= What is required =
Please copy the lines below exactly, from the first one through the line showing "Click empty area".

= Provided records =

== Segment start ==

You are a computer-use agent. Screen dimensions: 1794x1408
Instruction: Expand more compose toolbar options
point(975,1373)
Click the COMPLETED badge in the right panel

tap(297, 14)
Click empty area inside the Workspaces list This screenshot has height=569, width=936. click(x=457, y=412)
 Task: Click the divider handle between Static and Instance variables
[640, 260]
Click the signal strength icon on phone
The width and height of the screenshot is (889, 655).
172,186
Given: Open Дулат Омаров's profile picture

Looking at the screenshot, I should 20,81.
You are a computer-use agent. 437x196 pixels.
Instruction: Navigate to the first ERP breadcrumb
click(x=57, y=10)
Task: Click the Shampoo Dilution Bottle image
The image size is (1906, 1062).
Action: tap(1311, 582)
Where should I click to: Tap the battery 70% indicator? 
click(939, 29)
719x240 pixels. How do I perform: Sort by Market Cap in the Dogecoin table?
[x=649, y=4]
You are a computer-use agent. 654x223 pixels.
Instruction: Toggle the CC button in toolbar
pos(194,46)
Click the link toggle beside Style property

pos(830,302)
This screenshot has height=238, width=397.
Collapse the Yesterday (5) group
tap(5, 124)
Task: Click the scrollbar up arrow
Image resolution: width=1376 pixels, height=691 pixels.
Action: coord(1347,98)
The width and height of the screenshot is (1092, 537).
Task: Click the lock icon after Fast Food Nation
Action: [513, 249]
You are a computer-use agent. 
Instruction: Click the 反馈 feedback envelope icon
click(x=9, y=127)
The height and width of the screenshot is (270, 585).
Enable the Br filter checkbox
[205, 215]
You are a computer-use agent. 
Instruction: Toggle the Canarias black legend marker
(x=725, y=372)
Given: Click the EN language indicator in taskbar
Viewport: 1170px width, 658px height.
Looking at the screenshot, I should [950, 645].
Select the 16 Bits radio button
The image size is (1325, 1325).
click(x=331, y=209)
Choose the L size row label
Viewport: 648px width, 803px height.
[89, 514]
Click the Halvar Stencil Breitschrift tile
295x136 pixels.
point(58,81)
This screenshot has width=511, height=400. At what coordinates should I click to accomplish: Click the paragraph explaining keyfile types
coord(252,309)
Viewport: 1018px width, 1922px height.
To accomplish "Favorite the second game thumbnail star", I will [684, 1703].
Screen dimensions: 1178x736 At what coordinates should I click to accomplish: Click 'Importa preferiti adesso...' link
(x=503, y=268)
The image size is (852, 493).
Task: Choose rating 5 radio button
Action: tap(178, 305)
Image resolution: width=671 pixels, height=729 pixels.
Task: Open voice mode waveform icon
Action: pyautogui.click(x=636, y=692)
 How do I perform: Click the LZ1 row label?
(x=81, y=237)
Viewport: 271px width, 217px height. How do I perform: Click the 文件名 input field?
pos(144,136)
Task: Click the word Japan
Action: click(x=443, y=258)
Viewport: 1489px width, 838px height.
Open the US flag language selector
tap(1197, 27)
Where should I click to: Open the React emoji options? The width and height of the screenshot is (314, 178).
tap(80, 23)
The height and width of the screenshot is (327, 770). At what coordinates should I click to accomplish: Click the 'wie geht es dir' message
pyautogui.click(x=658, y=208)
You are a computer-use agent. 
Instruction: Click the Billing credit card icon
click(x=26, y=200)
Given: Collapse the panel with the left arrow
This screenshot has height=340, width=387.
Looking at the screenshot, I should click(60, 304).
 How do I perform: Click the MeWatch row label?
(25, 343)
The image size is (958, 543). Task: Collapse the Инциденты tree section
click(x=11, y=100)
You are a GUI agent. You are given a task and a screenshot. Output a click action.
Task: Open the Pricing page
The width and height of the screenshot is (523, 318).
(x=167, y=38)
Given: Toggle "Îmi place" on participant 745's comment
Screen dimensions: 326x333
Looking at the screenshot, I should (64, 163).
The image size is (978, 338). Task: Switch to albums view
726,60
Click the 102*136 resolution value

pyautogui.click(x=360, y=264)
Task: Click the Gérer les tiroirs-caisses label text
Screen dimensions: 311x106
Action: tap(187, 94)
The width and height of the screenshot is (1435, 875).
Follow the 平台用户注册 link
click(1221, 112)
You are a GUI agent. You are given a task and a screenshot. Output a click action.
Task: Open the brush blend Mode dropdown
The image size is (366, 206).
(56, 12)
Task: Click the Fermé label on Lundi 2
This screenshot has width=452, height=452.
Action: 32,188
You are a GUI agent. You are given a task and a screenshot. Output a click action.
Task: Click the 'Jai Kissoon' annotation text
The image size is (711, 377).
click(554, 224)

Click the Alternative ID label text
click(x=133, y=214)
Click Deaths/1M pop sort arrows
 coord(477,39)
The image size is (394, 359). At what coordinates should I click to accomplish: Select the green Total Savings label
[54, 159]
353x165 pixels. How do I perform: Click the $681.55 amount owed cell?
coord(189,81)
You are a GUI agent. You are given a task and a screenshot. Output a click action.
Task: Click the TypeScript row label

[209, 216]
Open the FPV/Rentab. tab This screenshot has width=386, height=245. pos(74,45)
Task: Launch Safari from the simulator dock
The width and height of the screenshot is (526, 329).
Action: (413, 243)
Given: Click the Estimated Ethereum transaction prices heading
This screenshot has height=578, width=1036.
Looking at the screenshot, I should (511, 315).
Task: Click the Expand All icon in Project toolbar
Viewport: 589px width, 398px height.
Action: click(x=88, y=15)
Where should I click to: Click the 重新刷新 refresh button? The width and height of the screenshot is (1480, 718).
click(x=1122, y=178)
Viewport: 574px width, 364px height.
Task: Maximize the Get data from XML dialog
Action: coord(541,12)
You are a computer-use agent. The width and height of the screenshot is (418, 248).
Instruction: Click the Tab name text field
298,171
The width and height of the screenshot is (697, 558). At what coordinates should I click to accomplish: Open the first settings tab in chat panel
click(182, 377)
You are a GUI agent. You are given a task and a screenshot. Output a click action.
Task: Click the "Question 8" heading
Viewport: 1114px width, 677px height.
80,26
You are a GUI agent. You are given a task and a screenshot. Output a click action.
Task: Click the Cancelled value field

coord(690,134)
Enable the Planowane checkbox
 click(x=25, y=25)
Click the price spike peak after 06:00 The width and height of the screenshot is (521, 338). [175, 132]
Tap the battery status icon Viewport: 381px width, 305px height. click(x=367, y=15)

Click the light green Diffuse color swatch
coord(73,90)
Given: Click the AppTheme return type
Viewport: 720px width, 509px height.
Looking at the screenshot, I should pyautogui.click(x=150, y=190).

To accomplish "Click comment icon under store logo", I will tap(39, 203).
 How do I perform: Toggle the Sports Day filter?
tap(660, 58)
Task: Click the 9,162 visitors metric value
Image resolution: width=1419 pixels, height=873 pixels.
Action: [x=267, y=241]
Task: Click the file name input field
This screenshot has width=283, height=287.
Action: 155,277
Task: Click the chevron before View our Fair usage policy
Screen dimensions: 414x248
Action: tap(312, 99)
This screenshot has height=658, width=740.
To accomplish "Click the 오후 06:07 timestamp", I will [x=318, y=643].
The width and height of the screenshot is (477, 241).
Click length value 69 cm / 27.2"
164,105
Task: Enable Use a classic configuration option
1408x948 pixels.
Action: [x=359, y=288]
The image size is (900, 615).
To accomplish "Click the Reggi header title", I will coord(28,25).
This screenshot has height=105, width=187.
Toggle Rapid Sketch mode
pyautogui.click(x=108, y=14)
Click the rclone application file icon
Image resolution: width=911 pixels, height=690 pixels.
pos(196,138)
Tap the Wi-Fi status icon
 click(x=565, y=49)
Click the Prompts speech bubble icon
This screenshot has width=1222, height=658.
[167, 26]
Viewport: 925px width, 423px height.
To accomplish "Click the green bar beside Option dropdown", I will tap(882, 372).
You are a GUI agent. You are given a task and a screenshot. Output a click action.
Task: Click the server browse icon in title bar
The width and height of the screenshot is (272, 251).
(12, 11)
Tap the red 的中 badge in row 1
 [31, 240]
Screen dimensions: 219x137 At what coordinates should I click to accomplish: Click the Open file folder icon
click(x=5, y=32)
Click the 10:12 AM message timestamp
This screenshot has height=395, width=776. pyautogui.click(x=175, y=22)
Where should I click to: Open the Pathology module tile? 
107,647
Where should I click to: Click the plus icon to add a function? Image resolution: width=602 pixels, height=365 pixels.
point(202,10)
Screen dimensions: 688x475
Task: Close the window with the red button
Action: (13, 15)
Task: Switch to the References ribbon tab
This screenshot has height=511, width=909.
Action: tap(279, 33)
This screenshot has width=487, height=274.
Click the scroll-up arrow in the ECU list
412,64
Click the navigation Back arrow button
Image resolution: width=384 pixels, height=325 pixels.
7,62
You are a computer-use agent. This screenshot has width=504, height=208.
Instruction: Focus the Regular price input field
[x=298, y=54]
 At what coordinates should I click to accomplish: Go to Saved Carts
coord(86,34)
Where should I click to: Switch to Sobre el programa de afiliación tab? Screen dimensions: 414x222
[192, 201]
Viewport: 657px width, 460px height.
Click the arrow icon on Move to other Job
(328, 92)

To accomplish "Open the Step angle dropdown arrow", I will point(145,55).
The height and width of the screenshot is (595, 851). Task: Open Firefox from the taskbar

== Segment end ==

= Written response =
You are a computer-use agent. Screen dimensions: 1794x1408
Instruction: Expand more compose toolbar options
point(975,1373)
Click the COMPLETED badge in the right panel

tap(297, 14)
Click empty area inside the Workspaces list This screenshot has height=569, width=936. click(x=457, y=412)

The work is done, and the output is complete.